Brief -
Please reproduce, unchanged, the entries from the line containing "Community (1114, 79)" through the line containing "Read More (547, 518)", including both of those lines.

Dataset excerpts -
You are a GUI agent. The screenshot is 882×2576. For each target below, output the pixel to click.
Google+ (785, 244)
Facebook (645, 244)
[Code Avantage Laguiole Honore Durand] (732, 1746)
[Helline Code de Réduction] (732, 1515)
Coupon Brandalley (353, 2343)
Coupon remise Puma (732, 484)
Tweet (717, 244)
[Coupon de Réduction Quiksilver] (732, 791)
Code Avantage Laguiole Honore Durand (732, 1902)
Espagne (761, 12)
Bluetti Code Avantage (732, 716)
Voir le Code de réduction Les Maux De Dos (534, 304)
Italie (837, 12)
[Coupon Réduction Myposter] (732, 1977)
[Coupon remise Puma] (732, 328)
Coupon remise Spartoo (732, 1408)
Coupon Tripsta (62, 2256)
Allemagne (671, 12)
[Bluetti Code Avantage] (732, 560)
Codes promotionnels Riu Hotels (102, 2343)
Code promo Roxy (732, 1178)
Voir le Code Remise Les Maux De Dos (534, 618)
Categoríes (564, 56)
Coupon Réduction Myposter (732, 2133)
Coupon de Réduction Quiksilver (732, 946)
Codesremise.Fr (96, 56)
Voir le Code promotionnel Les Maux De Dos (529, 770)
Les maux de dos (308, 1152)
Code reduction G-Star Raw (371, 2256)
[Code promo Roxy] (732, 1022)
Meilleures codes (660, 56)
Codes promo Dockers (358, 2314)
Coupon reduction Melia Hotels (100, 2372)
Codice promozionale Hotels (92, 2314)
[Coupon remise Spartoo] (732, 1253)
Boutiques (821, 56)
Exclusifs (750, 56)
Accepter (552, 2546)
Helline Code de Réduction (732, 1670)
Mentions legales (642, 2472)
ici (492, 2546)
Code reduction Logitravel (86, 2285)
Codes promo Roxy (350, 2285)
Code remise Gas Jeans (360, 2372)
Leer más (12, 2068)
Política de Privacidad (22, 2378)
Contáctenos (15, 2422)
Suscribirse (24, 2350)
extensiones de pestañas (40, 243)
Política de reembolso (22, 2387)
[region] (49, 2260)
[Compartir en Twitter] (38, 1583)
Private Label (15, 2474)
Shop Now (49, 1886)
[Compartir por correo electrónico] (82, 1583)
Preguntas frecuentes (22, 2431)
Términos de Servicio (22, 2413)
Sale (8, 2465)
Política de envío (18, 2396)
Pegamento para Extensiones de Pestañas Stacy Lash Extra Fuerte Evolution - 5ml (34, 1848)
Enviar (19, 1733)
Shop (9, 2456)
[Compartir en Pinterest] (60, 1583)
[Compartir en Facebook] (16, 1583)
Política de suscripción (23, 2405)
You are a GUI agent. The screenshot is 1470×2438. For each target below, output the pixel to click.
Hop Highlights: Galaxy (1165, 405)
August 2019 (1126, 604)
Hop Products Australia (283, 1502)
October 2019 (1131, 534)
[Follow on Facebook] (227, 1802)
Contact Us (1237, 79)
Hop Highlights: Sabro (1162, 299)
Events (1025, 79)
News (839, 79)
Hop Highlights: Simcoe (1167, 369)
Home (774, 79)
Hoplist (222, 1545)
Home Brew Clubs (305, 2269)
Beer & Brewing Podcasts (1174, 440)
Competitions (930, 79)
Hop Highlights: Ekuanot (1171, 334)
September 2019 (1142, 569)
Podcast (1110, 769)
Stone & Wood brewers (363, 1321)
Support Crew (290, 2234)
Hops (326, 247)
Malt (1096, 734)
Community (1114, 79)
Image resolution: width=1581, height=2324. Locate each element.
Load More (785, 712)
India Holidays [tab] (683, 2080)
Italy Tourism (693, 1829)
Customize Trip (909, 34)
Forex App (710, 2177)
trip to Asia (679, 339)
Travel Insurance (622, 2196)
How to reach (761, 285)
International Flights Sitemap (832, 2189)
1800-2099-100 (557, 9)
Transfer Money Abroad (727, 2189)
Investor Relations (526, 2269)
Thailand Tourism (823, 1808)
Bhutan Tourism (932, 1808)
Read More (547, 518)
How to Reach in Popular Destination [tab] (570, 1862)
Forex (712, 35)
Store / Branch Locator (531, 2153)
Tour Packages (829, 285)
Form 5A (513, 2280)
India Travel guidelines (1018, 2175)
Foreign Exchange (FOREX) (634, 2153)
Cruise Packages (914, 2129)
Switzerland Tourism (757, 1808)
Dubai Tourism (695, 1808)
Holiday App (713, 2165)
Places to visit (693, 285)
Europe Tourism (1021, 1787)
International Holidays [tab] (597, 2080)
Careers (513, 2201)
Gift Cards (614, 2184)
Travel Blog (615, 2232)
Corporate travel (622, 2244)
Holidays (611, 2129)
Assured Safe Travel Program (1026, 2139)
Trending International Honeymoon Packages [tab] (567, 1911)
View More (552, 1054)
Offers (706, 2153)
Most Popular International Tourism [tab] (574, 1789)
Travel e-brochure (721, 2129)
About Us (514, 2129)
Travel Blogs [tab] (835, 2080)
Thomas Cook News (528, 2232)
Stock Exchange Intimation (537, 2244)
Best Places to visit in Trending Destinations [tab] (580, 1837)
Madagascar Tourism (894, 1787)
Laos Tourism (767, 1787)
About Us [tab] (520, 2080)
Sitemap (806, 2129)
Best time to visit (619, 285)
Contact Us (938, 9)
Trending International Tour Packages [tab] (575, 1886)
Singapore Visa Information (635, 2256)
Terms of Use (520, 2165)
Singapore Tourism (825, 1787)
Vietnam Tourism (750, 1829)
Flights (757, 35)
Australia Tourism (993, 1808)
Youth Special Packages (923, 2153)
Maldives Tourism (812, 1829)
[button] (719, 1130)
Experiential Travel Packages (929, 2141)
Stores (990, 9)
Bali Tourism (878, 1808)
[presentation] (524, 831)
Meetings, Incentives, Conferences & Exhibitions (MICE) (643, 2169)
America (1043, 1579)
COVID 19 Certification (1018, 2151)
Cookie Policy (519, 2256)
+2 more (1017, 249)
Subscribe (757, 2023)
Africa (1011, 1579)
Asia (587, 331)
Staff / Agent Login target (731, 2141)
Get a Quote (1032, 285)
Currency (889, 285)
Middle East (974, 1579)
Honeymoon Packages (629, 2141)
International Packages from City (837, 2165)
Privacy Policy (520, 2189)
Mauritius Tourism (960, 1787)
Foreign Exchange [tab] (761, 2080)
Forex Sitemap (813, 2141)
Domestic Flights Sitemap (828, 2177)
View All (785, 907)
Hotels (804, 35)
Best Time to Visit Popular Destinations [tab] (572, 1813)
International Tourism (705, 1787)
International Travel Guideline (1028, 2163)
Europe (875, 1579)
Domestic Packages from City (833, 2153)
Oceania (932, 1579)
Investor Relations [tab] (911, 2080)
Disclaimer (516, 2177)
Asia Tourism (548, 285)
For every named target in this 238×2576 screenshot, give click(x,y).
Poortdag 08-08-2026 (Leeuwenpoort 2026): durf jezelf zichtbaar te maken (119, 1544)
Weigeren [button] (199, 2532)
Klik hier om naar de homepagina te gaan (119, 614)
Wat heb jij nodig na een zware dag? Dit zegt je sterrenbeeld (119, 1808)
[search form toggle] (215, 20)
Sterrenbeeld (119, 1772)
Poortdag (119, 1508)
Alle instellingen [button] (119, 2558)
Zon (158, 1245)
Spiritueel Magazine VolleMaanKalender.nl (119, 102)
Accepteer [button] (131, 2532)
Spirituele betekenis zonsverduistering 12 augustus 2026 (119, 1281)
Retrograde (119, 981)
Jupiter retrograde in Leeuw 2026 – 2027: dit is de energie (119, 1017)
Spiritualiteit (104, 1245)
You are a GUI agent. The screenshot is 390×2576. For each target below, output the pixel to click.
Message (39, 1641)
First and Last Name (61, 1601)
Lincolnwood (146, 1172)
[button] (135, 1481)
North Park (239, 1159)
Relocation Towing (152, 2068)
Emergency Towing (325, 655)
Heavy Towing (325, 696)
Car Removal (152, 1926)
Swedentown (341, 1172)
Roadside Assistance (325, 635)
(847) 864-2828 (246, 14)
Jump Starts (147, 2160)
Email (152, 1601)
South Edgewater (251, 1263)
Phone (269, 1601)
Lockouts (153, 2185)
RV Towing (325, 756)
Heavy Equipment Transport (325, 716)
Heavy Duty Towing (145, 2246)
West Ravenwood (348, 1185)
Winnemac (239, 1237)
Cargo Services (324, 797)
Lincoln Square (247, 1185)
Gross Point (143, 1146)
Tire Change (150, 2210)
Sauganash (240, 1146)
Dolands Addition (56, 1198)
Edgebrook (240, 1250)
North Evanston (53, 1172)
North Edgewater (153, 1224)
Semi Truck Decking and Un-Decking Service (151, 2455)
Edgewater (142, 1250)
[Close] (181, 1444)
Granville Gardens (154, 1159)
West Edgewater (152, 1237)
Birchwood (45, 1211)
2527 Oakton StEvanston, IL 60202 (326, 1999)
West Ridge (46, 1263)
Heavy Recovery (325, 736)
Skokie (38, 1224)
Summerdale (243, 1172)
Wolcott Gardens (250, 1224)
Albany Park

Correct response -
Community (1114, 79)
Image resolution: width=1581, height=2324. Locate each element.
Load More (785, 712)
India Holidays [tab] (683, 2080)
Italy Tourism (693, 1829)
Customize Trip (909, 34)
Forex App (710, 2177)
trip to Asia (679, 339)
Travel Insurance (622, 2196)
How to reach (761, 285)
International Flights Sitemap (832, 2189)
1800-2099-100 (557, 9)
Transfer Money Abroad (727, 2189)
Investor Relations (526, 2269)
Thailand Tourism (823, 1808)
Bhutan Tourism (932, 1808)
Read More (547, 518)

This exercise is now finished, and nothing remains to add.